Entre os dez concorrentes ao Governo do Distrito Federal (GDF), dois se destacam por defender a liberação de armamentos para grupos civis específicos em seus planos de governo. As iniciativas partem de Expedito Mendonça (PCO) e Professor Robson (PSTU), focando em públicos distintos que enfrentam situações de vulnerabilidade.
Propostas voltadas para o campo e para o lar
Enquanto a chapa do PCO aponta para a autodefesa de trabalhadores rurais e indígenas envolvidos em disputas de terra, a do PSTU direciona o foco para a proteção de mulheres que sofrem ameaças de parceiros ou ex-companheiros.
Limitações legais e competência federal
Apesar do apelo eleitoral das medidas, especialistas lembram que governadores não possuem autonomia para alterar regras sobre o tema. Conforme estabelece o Estatuto do Desarmamento (Lei 10.826/2003), a competência para legislar sobre posse e porte de armas é exclusiva da União, restando aos chefes do Executivo estadual fortalecer as instituições de segurança pública.
Riscos apontados por especialistas
Analistas de segurança pública alertam que iniciativas voltadas a armar coletivos civis costumam gerar resultados negativos, resultando em uma escalada da violência e no enfraquecimento das forças policiais oficiais.
Debate sobre mulheres armadas no Congresso
No âmbito federal, o Senado Federal analisa o Projeto de Lei nº 3272/2024, que discute a possibilidade de porte de armas para mulheres com medidas protetivas, embora especialistas reforcem a necessidade de avaliações psicológicas rigorosas antes de inserir armamentos no ambiente doméstico.

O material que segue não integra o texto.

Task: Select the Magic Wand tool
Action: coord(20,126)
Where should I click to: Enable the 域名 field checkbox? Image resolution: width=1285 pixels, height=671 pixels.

Justificativa dos candidatos
Questionados sobre a viabilidade, os postulantes ao cargo defendem suas visões: o PSTU argumenta pela redução da idade mínima para o porte em casos específicos com custeio estatal do treinamento, enquanto o PCO defende a criação de comitês populares inspirados em modelos internacionais de defesa territorial.